_What this task involves_
Repeat every one of the rows below word for word, leaving the pictures out.

_Task input_

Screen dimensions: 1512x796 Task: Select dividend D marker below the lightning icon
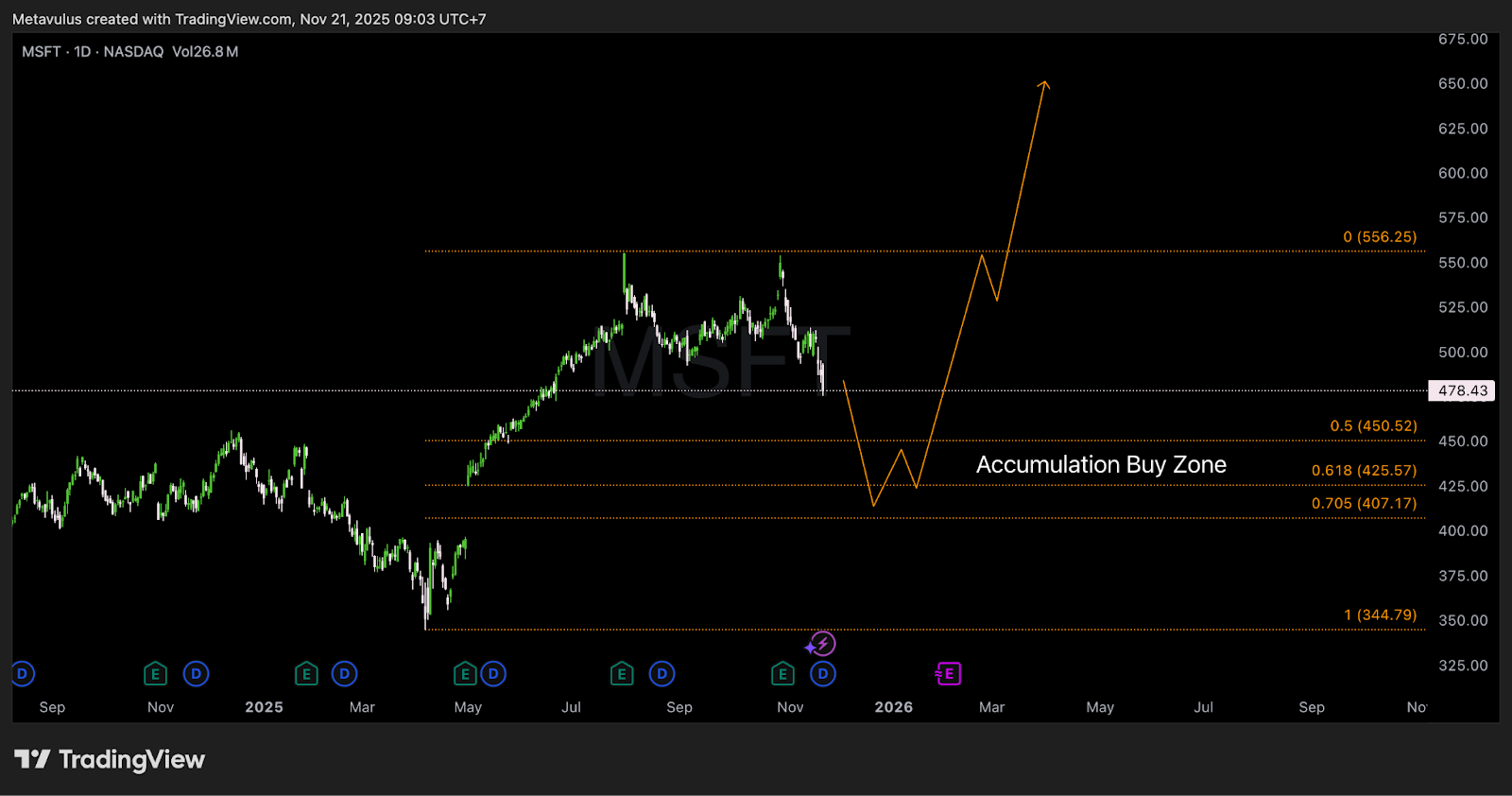coord(823,674)
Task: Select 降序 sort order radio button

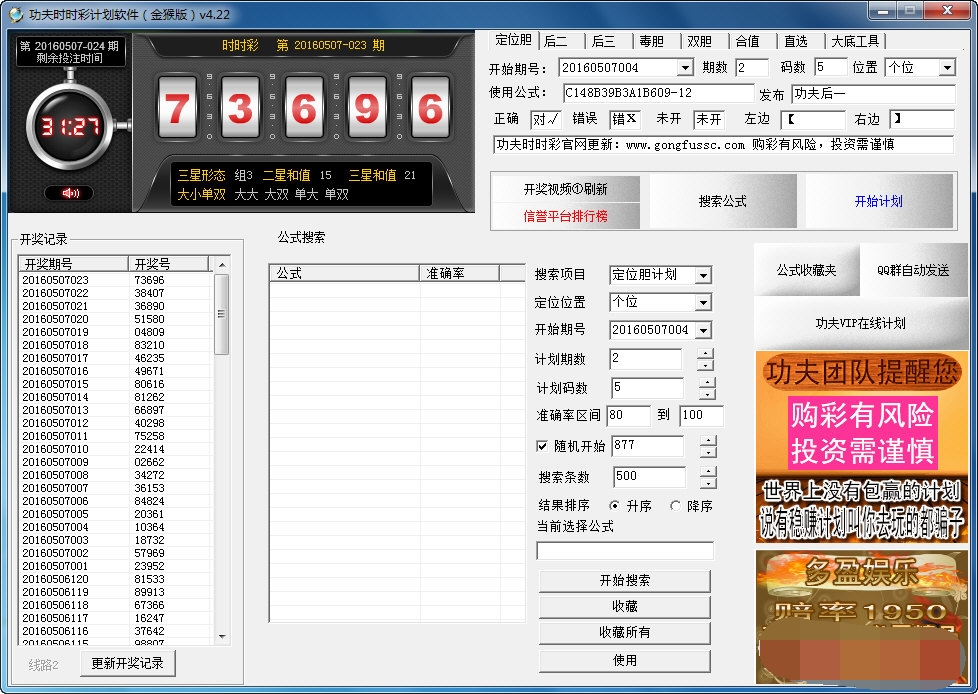Action: click(x=675, y=506)
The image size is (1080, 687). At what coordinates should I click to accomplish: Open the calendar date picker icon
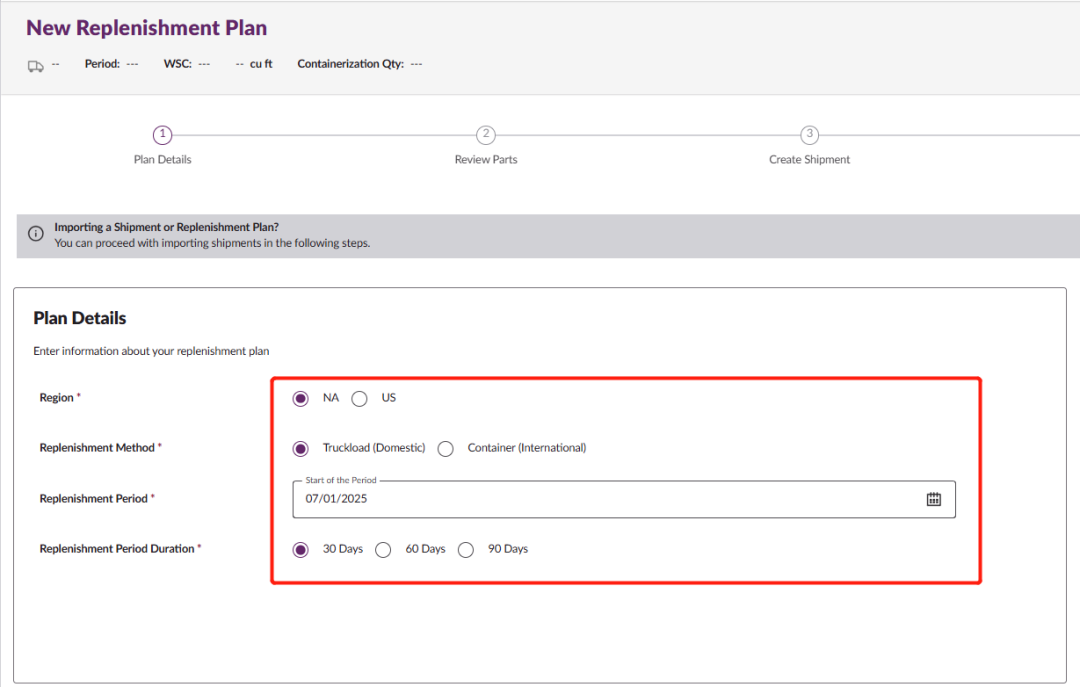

_The response_
Screen dimensions: 1512x796 Task: Select dividend D marker below the lightning icon
coord(823,674)
Task: Select 降序 sort order radio button

Action: click(x=675, y=506)
The image size is (1080, 687). At what coordinates should I click to accomplish: Open the calendar date picker icon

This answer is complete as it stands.